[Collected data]
· · · · ·

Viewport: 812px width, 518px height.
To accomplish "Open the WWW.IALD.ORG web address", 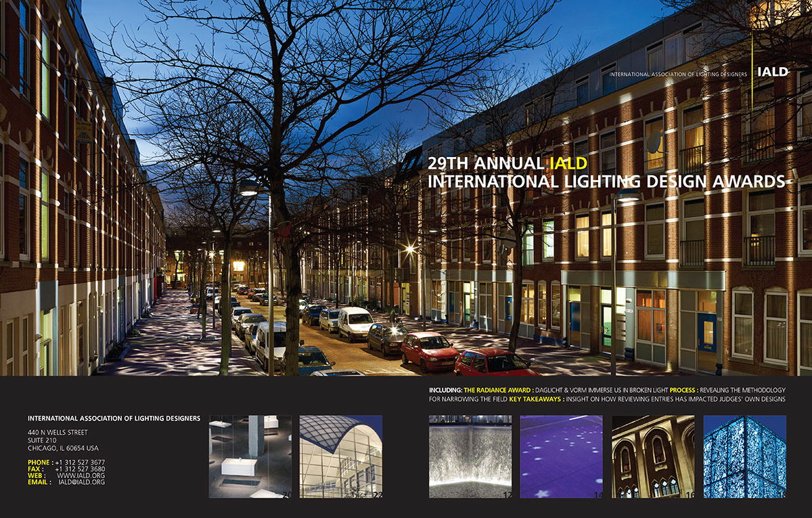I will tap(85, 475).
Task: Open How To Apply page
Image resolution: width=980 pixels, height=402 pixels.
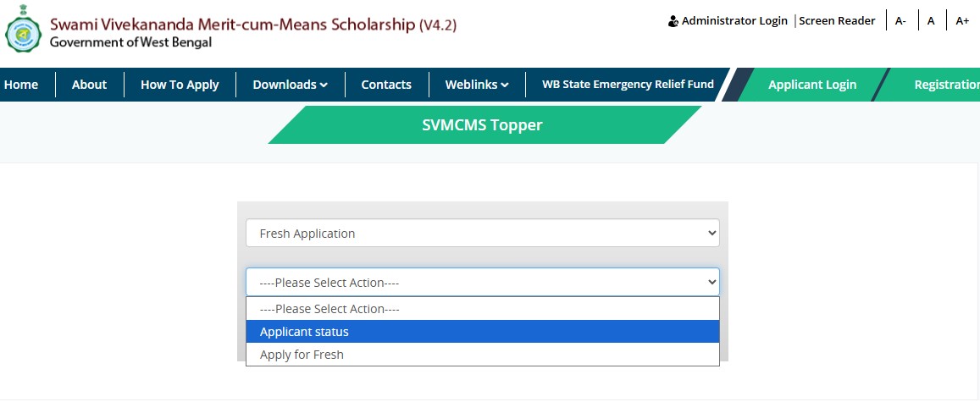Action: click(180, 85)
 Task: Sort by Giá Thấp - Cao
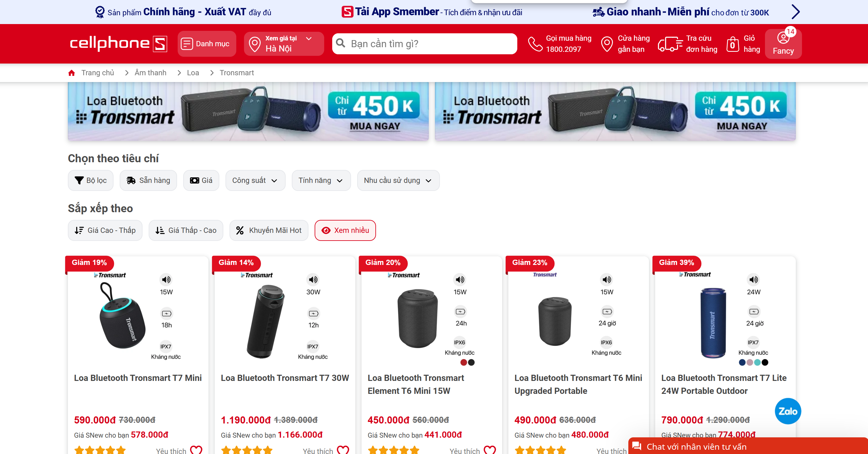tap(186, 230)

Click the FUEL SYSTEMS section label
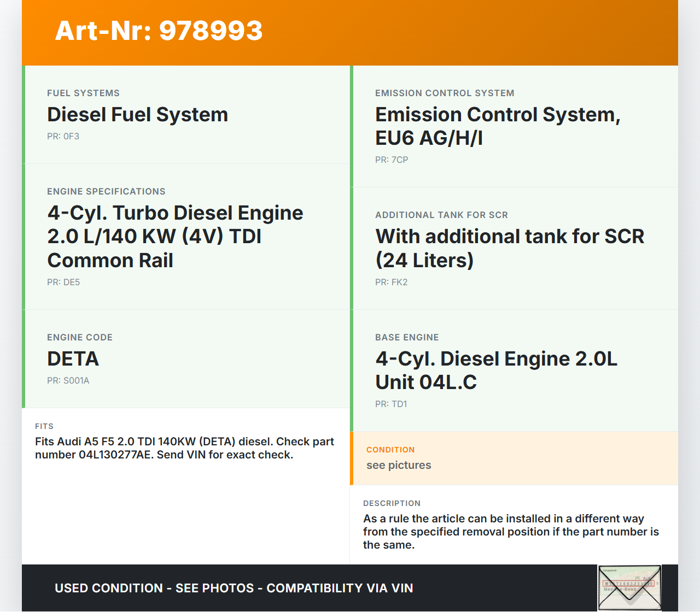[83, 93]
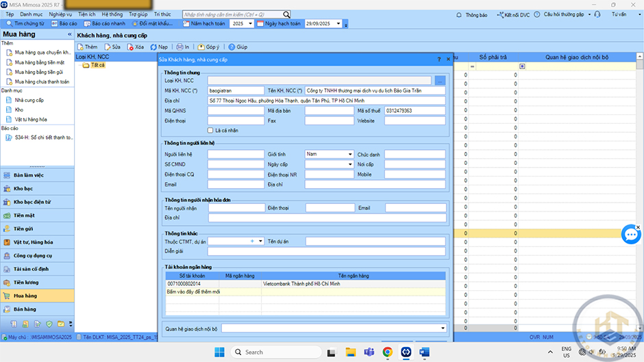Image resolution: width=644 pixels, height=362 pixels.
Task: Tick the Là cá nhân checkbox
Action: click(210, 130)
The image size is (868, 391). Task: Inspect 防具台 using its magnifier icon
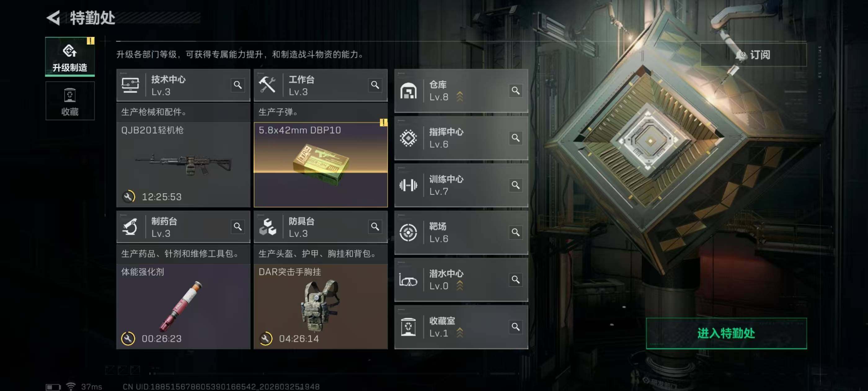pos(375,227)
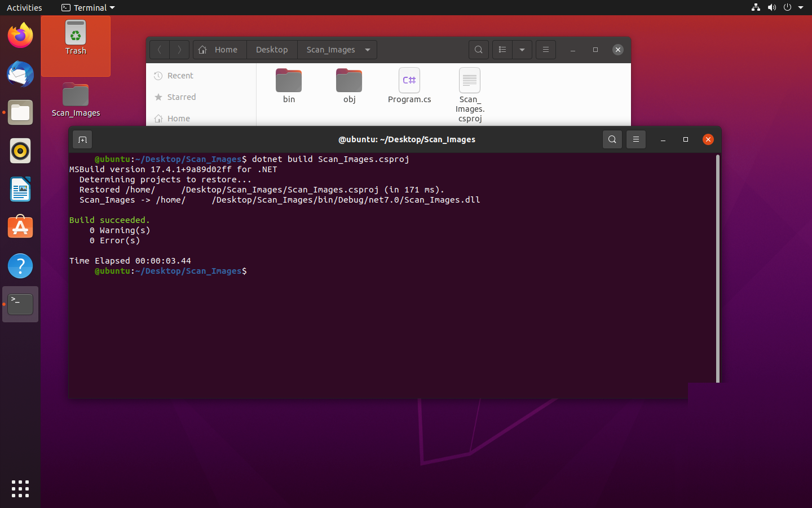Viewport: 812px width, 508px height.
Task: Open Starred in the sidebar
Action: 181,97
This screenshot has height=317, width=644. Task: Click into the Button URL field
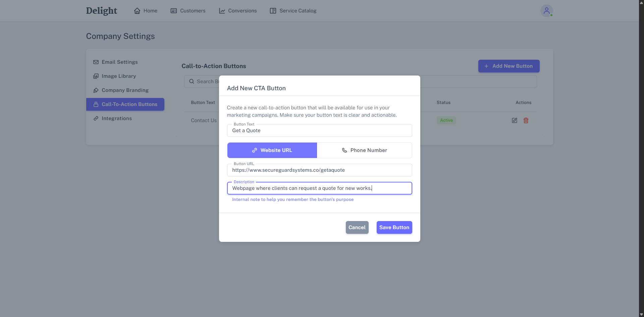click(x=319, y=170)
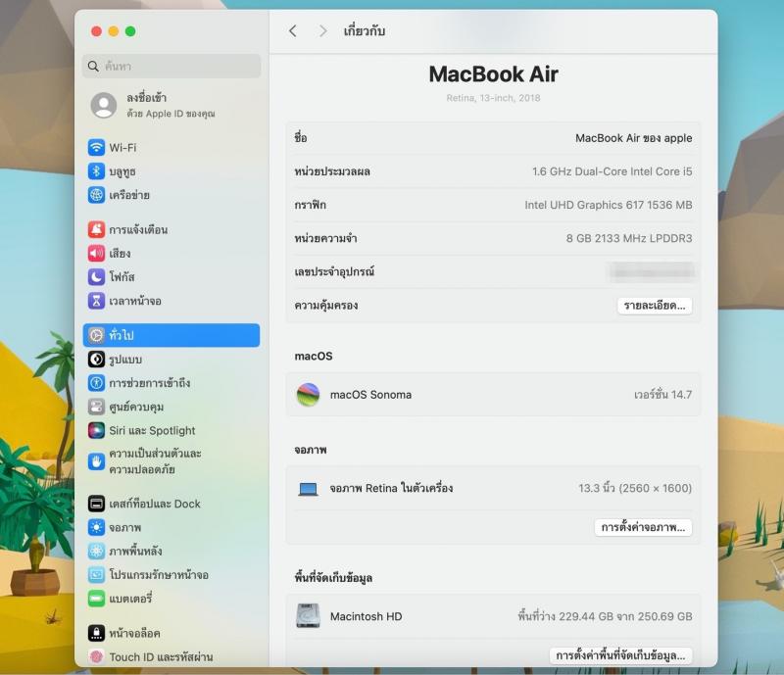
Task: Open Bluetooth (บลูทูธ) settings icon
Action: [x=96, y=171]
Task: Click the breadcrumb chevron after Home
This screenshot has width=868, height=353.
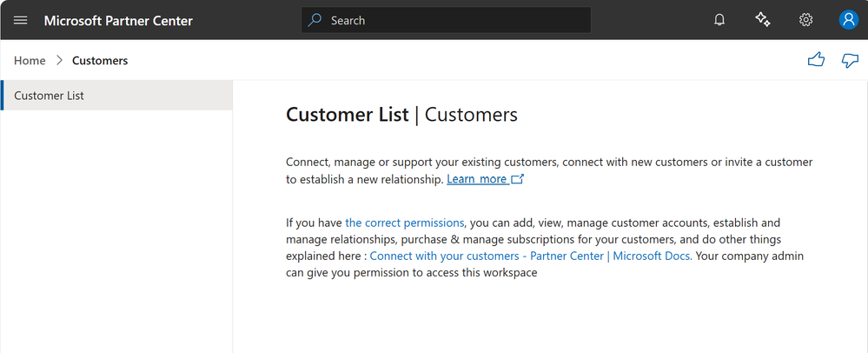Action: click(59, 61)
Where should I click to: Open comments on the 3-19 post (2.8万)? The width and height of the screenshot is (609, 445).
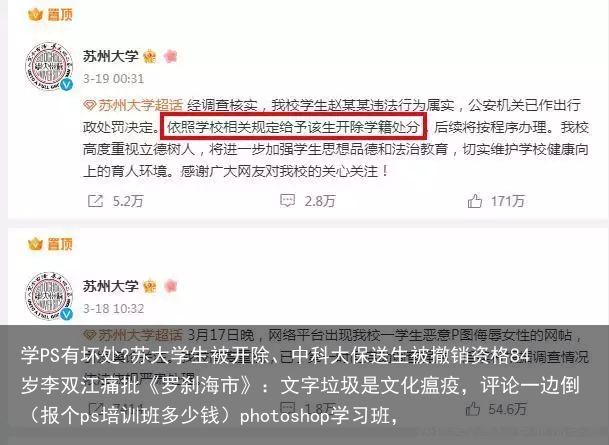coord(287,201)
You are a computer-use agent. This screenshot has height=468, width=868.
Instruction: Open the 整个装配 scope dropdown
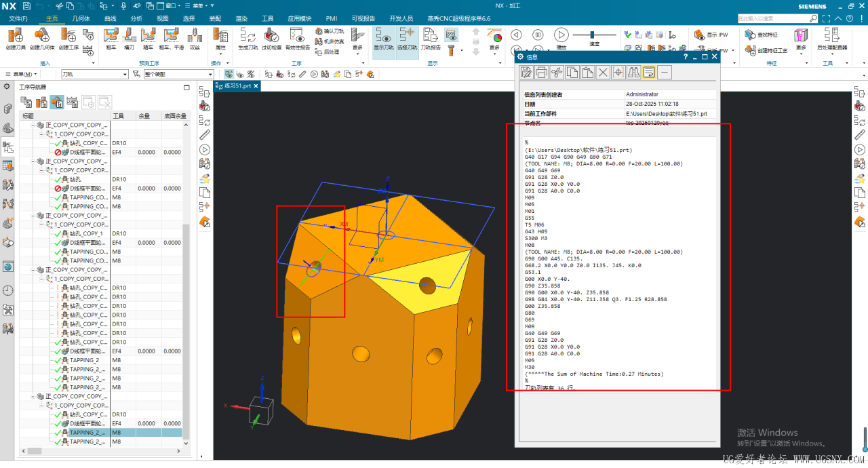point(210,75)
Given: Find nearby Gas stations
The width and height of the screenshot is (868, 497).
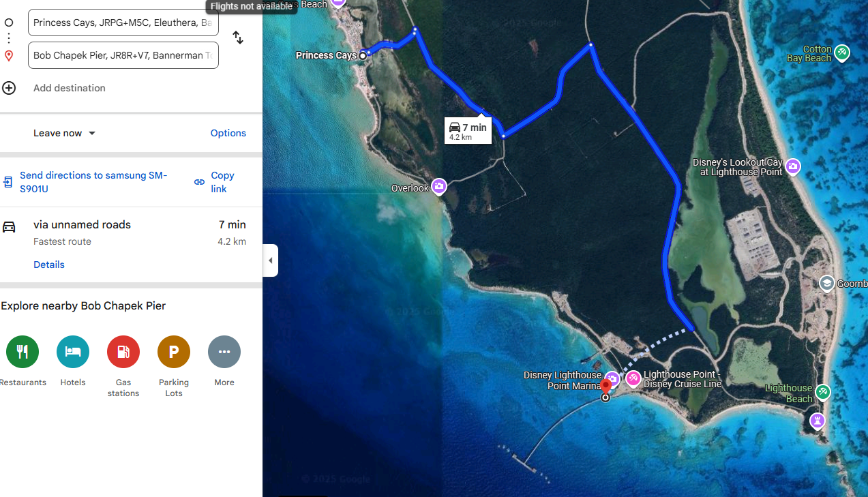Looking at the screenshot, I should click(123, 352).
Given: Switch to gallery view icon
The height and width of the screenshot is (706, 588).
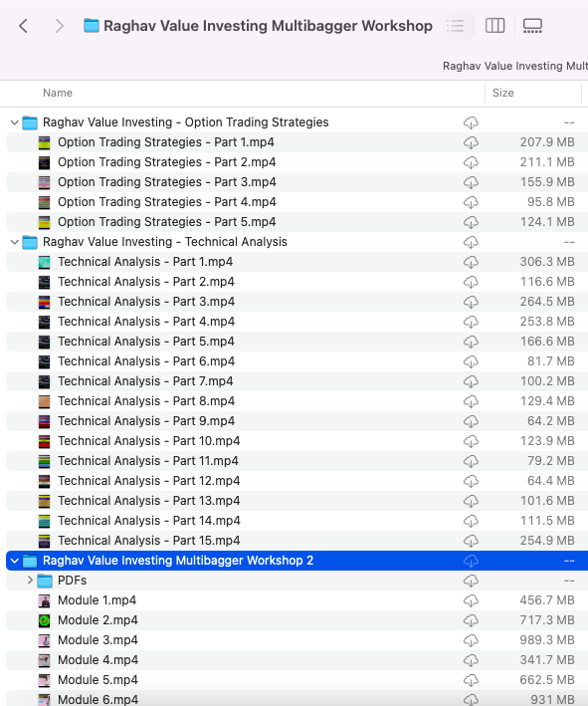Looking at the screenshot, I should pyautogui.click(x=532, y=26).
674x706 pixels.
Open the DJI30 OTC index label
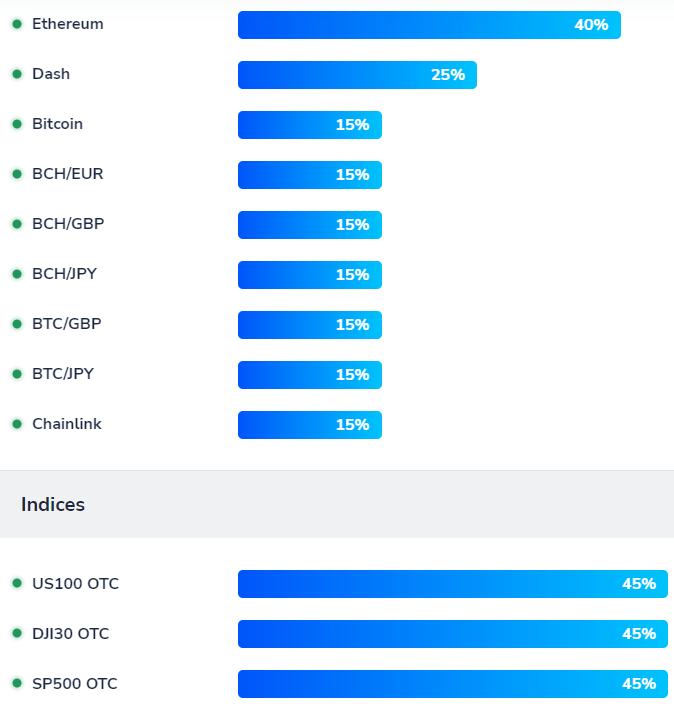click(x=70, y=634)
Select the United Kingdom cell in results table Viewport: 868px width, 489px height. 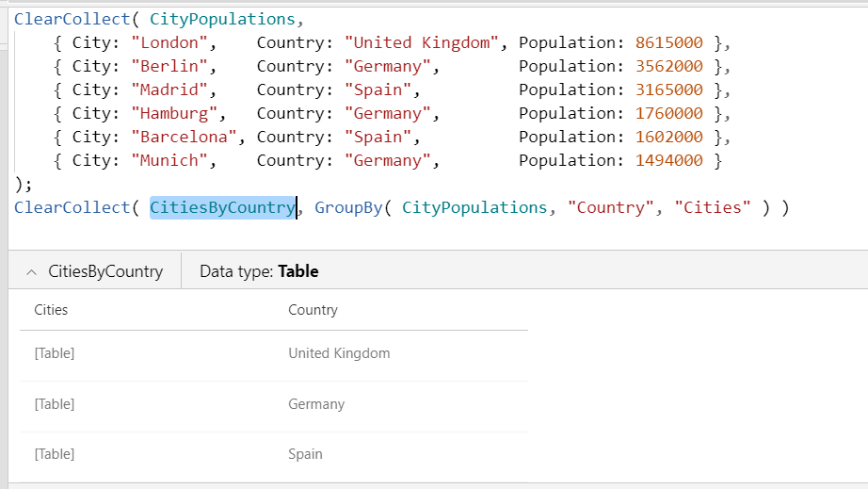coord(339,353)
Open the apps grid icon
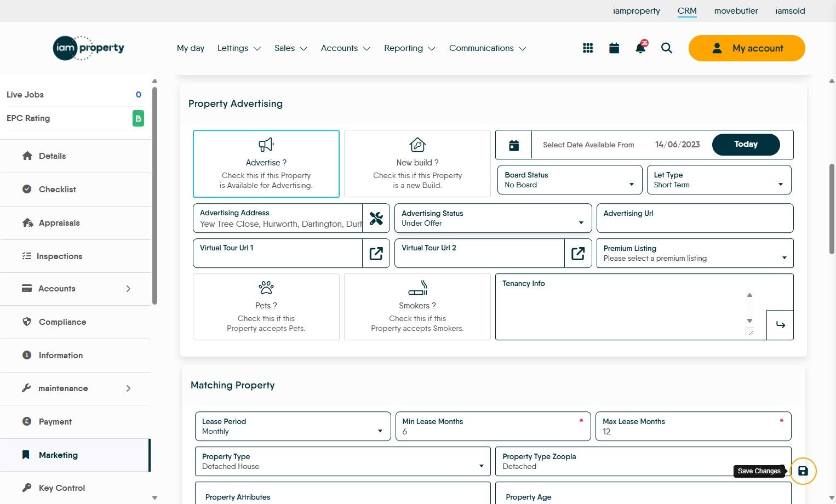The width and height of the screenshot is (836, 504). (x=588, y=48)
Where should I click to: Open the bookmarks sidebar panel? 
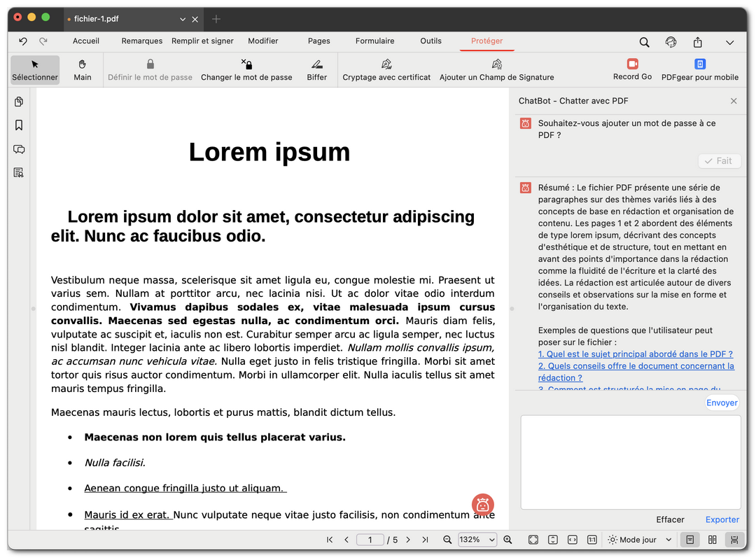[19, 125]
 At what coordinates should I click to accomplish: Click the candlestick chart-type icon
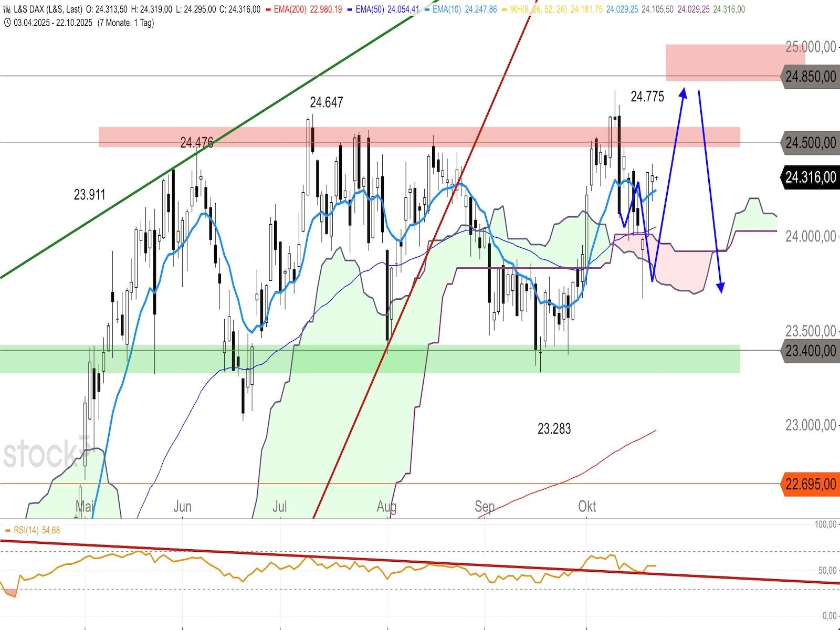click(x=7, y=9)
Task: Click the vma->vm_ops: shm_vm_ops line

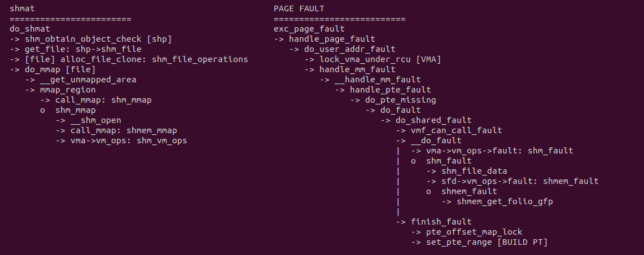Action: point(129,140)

· · · · ·

- Task to carry out -
Go through the records above and copy every line holding the word "Given".

- Exercise result -
Given: Find nearby Gas stations
Given: Switch to gallery view icon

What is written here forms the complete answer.